What is required ::
Give again, word for word, each line below starting at the one that contains "You are a GUI agent. The screenshot is 375×1880." and ending at the one that contains "course spectaculaire (161, 349)".

(Extracted data entries)
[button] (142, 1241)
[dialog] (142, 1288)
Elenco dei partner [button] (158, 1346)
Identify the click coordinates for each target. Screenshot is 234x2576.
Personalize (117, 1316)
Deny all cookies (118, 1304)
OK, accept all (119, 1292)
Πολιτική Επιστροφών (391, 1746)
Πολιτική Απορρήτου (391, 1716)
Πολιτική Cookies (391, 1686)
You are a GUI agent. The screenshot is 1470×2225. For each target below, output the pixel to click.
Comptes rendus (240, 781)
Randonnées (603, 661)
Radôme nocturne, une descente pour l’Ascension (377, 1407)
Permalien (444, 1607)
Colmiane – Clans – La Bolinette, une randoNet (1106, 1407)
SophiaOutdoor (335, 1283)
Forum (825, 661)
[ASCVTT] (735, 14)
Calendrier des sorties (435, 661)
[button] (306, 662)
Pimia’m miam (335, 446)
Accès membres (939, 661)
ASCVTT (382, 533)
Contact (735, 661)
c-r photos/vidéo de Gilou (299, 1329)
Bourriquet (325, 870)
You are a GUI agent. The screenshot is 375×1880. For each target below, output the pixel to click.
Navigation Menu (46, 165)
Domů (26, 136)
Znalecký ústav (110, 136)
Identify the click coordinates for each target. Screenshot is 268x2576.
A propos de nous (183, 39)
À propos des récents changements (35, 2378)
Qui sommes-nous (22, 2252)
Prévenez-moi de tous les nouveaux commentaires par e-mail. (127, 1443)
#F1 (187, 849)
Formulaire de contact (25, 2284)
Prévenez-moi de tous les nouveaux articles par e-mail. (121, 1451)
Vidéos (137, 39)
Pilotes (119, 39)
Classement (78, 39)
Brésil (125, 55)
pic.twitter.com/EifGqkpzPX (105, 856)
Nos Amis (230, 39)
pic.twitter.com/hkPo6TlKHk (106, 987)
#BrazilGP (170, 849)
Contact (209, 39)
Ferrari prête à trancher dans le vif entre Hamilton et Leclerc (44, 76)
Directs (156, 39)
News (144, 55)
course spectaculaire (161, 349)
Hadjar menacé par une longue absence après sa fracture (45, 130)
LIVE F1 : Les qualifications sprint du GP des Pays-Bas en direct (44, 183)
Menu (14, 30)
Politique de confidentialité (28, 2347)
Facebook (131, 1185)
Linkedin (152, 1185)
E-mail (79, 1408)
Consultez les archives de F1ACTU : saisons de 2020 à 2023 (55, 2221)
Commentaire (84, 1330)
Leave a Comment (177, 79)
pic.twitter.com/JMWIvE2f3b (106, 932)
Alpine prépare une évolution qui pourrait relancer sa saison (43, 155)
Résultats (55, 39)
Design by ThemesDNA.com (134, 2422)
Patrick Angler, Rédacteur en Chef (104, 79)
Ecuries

Answer to the problem ::
You are a GUI agent. The screenshot is 375×1880. For each target below, output the pixel to click.
Navigation Menu (46, 165)
Domů (26, 136)
Znalecký ústav (110, 136)
Identify the click coordinates for each target. Screenshot is 268x2576.
A propos de nous (183, 39)
À propos des récents changements (35, 2378)
Qui sommes-nous (22, 2252)
Prévenez-moi de tous les nouveaux commentaires par e-mail. (127, 1443)
#F1 (187, 849)
Formulaire de contact (25, 2284)
Prévenez-moi de tous les nouveaux articles par e-mail. (121, 1451)
Vidéos (137, 39)
Pilotes (119, 39)
Classement (78, 39)
Brésil (125, 55)
pic.twitter.com/EifGqkpzPX (105, 856)
Nos Amis (230, 39)
pic.twitter.com/hkPo6TlKHk (106, 987)
#BrazilGP (170, 849)
Contact (209, 39)
Ferrari prête à trancher dans le vif entre Hamilton et Leclerc (44, 76)
Directs (156, 39)
News (144, 55)
course spectaculaire (161, 349)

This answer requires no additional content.